Work to complete: Each line in the listing below that holds "Switch" should be counted; reply with that number only.

__________

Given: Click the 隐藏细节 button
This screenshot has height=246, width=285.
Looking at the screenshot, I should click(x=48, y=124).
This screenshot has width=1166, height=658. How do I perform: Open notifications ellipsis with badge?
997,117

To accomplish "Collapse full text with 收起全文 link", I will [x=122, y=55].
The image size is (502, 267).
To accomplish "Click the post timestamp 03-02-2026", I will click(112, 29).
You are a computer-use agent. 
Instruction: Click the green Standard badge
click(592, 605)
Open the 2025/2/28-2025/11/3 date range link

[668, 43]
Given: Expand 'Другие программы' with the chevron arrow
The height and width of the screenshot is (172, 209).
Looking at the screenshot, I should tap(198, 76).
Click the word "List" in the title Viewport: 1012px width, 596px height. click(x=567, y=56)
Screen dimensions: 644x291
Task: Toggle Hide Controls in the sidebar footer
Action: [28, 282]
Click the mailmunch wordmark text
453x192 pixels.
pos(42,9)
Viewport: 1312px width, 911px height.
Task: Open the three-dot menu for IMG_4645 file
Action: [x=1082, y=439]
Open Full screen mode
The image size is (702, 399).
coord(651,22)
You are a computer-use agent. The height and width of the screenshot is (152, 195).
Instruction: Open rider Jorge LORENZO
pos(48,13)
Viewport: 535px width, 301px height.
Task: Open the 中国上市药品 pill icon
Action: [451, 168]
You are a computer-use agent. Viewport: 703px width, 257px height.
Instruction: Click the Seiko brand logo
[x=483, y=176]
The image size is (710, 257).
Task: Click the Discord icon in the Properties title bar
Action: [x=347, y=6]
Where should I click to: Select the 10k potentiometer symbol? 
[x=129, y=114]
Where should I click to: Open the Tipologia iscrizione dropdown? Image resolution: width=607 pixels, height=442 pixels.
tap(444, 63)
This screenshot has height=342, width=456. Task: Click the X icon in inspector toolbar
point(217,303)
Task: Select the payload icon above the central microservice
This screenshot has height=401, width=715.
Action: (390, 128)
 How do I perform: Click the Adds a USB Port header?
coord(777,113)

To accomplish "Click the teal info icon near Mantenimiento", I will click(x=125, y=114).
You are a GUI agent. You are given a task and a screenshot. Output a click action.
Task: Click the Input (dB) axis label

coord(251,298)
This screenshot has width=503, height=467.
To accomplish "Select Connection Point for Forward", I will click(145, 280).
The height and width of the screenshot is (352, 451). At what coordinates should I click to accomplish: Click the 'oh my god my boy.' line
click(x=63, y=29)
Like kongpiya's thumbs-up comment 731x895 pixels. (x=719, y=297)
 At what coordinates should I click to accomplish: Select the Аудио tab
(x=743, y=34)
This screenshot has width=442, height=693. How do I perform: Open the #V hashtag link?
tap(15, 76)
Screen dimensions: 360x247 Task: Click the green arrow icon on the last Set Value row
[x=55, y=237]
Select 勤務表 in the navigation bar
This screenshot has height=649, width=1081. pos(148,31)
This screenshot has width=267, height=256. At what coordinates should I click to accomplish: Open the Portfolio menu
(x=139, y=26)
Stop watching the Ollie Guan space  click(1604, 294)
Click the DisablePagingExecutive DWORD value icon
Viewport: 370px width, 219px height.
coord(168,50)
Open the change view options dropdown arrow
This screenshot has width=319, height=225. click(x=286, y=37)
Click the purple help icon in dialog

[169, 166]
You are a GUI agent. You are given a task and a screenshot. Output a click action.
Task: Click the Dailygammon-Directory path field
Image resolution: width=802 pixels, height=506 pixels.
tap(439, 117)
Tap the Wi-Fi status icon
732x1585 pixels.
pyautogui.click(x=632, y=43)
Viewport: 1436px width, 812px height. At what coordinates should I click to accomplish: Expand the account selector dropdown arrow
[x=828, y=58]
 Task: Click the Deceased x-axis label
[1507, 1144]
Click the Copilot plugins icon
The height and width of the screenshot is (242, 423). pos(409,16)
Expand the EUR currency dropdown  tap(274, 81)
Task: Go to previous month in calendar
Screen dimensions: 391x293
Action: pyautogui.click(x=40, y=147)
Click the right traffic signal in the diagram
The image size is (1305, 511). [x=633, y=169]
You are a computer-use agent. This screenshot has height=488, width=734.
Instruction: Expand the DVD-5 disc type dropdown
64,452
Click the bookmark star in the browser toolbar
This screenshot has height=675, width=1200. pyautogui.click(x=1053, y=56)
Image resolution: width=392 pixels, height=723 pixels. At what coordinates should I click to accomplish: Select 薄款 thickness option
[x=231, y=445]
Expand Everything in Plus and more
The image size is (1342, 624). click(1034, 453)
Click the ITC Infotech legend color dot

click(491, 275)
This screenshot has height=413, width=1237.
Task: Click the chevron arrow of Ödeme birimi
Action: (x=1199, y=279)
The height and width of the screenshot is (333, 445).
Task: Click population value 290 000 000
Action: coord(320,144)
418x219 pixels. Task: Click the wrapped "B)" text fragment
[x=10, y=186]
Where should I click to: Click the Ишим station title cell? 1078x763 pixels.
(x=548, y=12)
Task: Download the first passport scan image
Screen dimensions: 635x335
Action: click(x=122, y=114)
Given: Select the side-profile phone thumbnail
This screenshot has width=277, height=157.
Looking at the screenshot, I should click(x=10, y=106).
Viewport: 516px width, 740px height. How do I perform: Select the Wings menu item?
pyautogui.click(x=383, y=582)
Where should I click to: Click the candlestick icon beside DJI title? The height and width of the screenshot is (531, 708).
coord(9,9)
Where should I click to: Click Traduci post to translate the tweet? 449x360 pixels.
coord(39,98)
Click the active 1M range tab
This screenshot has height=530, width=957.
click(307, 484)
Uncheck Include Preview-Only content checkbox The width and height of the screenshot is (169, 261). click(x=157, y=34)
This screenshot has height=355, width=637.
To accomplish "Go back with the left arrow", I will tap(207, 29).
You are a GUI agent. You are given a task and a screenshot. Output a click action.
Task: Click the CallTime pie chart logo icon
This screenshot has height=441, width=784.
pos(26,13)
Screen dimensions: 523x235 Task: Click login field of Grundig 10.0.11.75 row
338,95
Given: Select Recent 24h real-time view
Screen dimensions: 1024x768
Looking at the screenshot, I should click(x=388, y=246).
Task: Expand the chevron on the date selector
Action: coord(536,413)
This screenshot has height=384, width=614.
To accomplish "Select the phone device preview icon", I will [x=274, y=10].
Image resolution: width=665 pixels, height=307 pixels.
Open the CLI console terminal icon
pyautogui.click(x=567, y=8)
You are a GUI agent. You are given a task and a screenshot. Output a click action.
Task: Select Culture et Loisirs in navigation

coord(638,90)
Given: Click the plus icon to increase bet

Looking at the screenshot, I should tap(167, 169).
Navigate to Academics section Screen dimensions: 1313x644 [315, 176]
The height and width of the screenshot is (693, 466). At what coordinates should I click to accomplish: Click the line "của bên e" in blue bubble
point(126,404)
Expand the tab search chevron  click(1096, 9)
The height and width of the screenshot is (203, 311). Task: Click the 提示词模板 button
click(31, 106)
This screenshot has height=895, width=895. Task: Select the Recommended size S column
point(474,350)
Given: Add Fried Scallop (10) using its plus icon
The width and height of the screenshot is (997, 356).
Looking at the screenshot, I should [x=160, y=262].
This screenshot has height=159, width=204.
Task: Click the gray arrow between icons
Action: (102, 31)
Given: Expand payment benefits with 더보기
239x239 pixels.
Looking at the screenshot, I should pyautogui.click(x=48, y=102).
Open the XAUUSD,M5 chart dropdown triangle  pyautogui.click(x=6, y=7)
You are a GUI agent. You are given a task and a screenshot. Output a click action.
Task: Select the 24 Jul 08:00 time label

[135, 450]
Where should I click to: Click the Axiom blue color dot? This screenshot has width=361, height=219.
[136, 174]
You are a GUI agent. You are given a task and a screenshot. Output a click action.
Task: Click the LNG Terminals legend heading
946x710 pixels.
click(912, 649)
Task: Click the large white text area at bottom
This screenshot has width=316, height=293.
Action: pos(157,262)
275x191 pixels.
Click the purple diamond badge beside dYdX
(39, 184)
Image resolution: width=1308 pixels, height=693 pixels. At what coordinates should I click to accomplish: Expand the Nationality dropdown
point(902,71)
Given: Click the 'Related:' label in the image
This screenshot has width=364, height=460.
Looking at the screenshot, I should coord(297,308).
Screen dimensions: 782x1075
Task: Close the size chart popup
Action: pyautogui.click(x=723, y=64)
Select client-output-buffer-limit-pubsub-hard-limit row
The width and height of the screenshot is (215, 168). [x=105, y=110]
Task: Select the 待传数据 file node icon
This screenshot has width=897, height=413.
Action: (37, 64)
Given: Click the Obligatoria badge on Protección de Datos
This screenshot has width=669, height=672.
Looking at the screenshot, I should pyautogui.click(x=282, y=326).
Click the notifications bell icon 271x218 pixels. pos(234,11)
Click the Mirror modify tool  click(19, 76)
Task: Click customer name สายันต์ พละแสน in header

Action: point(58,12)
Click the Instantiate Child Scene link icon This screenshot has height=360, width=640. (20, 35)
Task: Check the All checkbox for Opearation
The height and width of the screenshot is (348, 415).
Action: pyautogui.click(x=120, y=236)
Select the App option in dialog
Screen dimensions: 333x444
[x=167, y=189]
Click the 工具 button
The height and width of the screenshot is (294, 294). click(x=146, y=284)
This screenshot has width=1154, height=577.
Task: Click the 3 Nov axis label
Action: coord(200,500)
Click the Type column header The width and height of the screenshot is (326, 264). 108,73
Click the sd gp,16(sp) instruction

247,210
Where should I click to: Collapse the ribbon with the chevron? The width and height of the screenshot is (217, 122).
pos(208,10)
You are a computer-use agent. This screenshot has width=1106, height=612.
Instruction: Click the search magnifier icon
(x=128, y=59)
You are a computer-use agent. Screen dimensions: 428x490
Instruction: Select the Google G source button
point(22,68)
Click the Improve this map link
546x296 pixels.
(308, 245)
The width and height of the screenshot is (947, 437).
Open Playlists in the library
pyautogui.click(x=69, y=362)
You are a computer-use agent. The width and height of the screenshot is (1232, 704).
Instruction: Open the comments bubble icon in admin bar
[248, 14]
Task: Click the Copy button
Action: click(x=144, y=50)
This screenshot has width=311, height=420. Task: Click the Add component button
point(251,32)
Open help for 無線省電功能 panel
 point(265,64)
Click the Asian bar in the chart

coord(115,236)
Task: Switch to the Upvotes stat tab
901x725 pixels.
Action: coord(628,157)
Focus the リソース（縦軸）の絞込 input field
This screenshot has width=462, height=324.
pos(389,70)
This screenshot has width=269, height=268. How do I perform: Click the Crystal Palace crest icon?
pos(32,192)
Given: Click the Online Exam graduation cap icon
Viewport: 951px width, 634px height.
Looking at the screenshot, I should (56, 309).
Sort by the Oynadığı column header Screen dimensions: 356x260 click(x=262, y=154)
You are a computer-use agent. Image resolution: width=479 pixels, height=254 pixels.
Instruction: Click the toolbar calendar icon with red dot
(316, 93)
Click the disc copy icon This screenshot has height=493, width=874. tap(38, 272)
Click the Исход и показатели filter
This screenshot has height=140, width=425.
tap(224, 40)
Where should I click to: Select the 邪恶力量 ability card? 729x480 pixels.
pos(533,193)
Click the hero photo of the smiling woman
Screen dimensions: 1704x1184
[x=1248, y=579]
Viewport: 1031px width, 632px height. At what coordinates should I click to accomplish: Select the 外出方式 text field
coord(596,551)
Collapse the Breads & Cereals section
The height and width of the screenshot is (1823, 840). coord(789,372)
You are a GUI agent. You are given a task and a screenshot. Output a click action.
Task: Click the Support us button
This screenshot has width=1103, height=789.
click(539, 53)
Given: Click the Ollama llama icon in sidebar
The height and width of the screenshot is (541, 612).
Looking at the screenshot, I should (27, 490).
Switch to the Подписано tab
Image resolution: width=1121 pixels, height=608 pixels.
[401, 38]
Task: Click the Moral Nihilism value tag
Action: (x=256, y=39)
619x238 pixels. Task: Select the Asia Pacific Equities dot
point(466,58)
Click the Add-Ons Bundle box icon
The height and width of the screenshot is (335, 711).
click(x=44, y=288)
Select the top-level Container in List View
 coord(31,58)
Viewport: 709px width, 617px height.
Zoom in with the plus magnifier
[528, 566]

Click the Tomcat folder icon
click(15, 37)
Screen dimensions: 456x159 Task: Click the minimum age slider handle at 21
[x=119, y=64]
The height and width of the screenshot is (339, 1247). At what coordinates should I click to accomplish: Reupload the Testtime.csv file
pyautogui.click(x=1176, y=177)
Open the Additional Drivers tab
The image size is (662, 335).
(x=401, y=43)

__________

Output of the task: 2